A GM source told Reuters Newsagency after the latest talks that the company was considering a third alternative that would see it inject billions of dollars into Opel to hold onto the company, although people close to the talks believe this is a bargaining tactic.
The formerly bankrupt US carmaker, which is a ward of the state, would need to raise €1.5 billion (US$2.15 billion) just to pay back the German government’s bridge loan before it then could raise enough money to fund Opel's operations until it generates cash itself.
"By not selling Opel/Vauxhall, GM has essentially two options -- providing €3 billion (US$4.3 billion) to continue operations (less than the 4.5 billion promised by the German government) or liquidation," credit analysts at UniCredit said.
After Tuesday's meeting with Germany's Opel taskforce in Berlin, however, GM's management board "had made it clear" it was still interested in a buyer, a German official told Reuters on condition of anonymity.

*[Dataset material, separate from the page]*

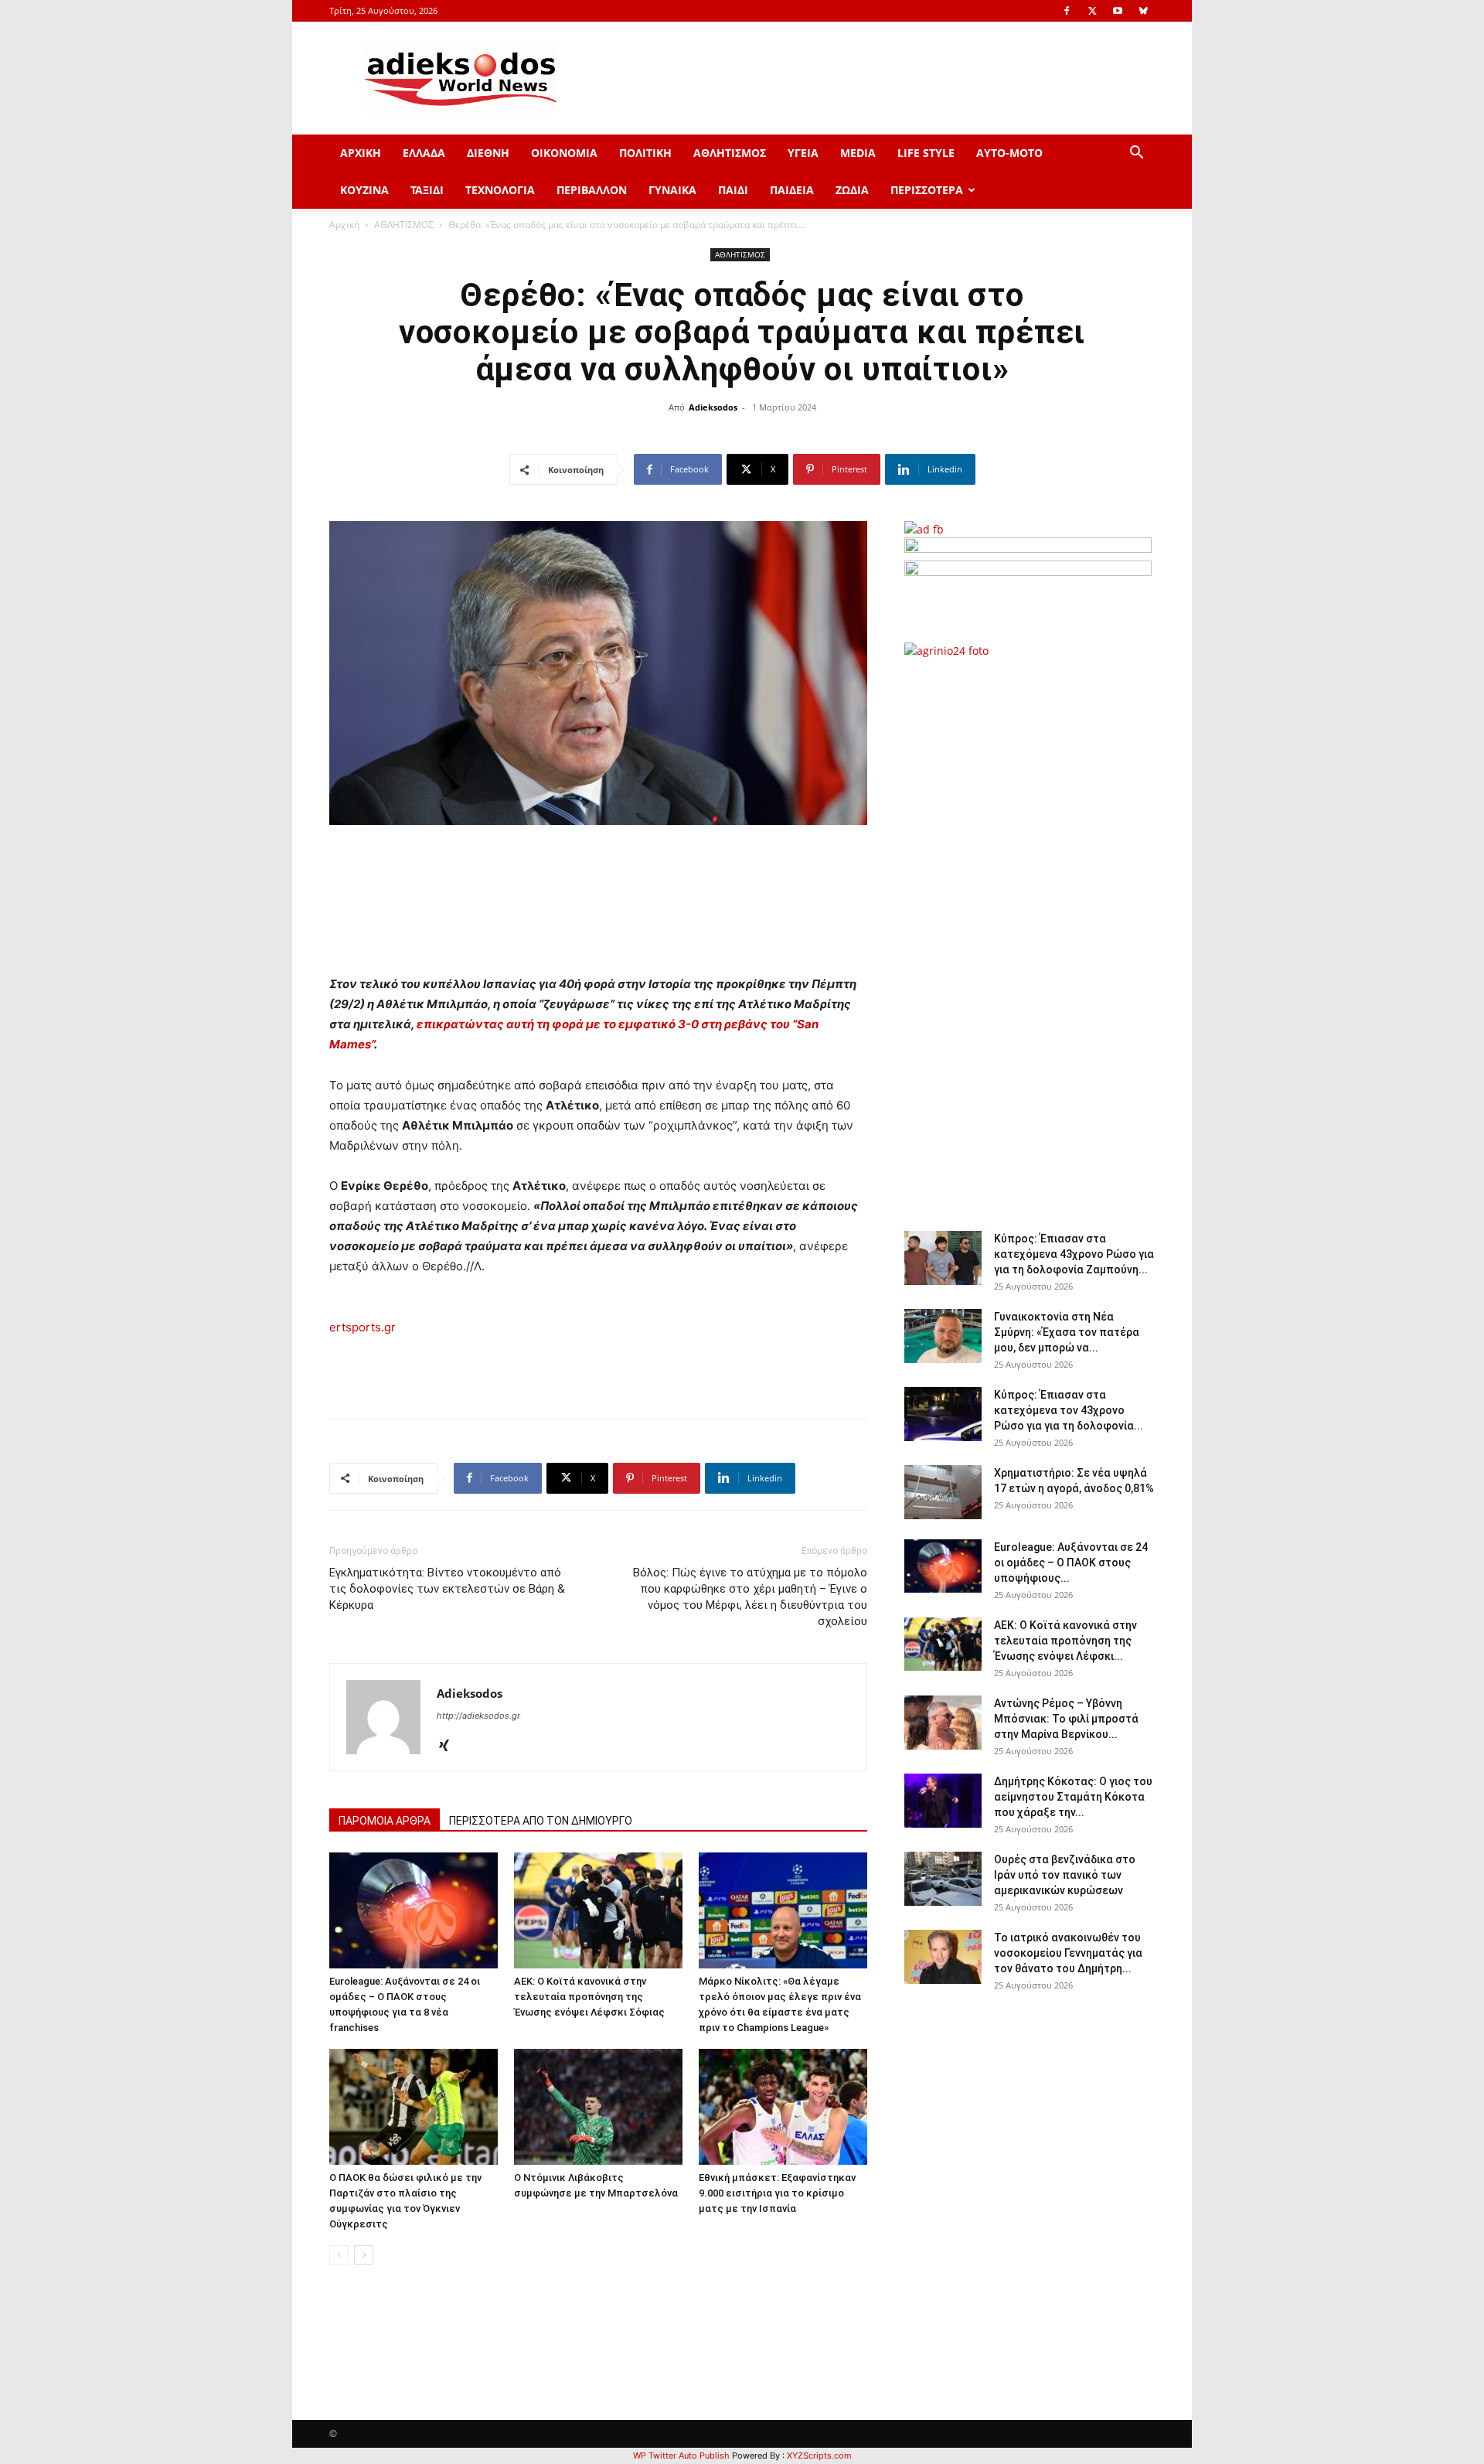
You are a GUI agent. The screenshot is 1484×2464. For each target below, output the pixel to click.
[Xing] (449, 1746)
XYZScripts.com (819, 2455)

Economy Minister Karl-Theodor zu Guttenberg later said that GM management was still telling Germany it is "interested in an investor solution," but that the GM board may have baulked at making a decision because its new members are not up to speed with negotiations.
"It seems they don't really have a good idea of the state of negotiations.... I must say this lies in a knowledge deficit," he said in an interview with ZDF television.
One major sticking point preventing GM from picking Germany's preferred candidate, Magna, was Berlin's insistence that Opel still has access to GM's centralised patent unit GTO, a company source close to the talks told Reuters.
Last week's failure to choose a buyer disappointed both politicians and labour unions in Germany, with unions threatening "spectacular measures" to force a decision.
Opel's senior labour leader, Klaus Franz, told Reuters on Tuesday that the 25,000 German workers would not contribute the US$1.2 billion in structural costs requested by management if GM refused to sell to Magna.
Talks to sell Opel have dragged on for months and are a political hot potato ahead of German elections in September, because of the state support required for the eventual buyer.
Despite prodding from GM's top negotiator on the deal, John Smith, Chancellor Angela Merkel and the German states refused to back RHJ, the rival bidder that is believed to be disposed to selling Opel back to GM at a later date, over their preference of Magna.